Exercise goal: Arrange the lines below as a numbered list, omitting any blank lines. Leave the pictures out of your answer.

(Lines for locating words and elements)
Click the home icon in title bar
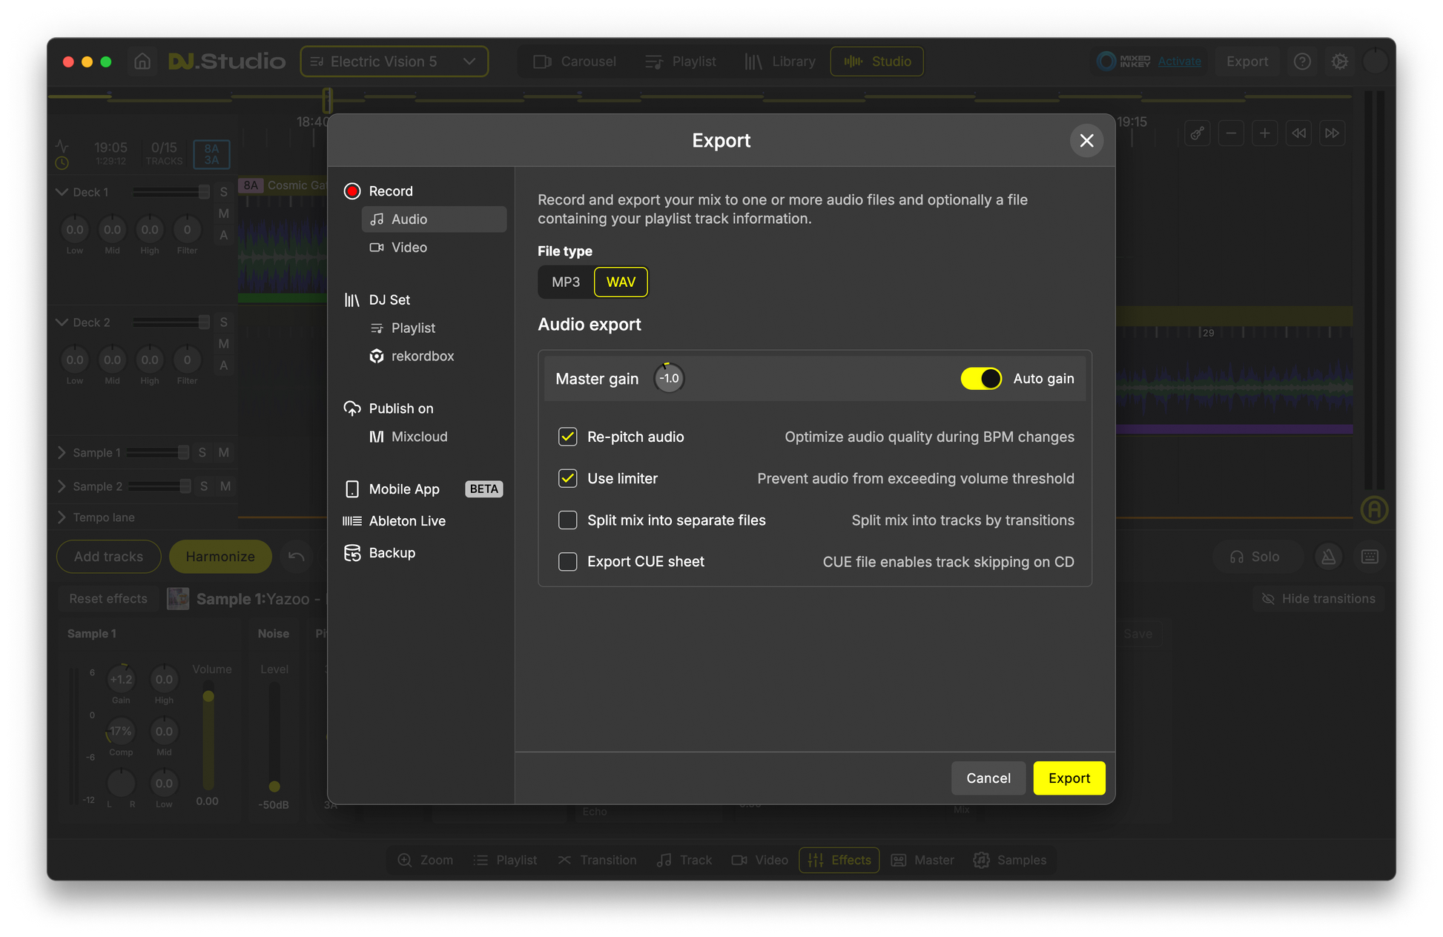The image size is (1443, 937). (142, 62)
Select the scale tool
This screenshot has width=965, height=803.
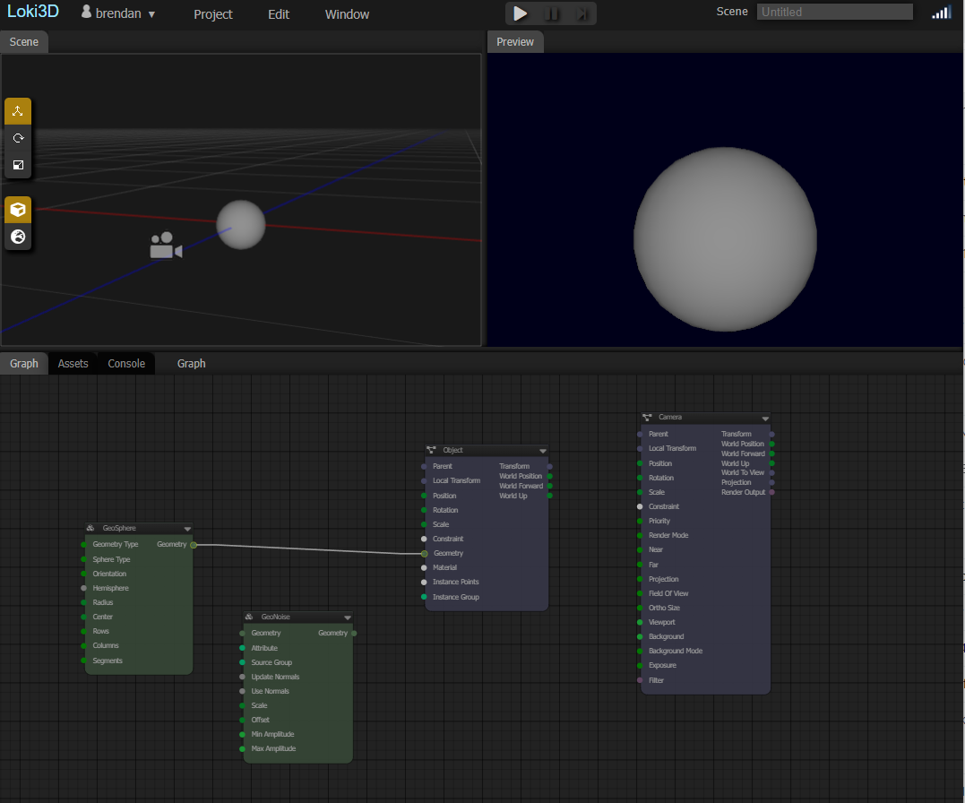point(18,165)
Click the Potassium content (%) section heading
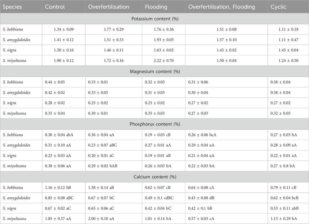Screen dimensions: 309x224 pos(154,19)
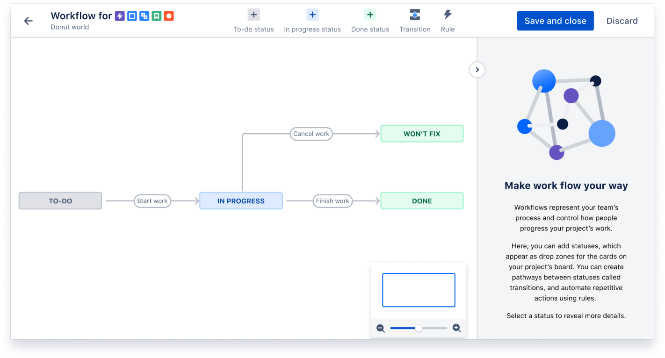Click the blue Task issue type icon
The image size is (665, 358).
(x=132, y=16)
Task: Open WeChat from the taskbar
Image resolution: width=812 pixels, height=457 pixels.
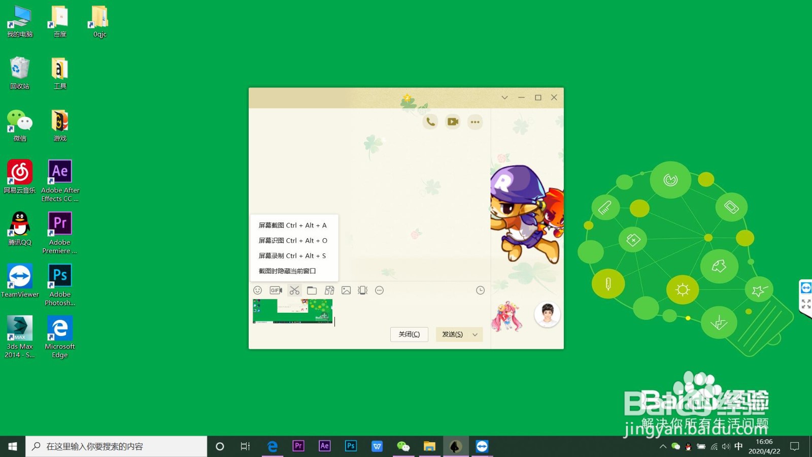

Answer for this exercise:
1. Click the home icon in title bar
2. The image size is (1443, 937). (142, 62)
3. Select the scale tool
4. This screenshot has width=965, height=803.
5. point(18,165)
6. Click the Potassium content (%) section heading
7. Screen dimensions: 309x224 pos(154,19)
8. Click the blue Task issue type icon
9. The image size is (665, 358).
10. (x=132, y=16)
11. Task: Open WeChat from the taskbar
12. Image resolution: width=812 pixels, height=457 pixels.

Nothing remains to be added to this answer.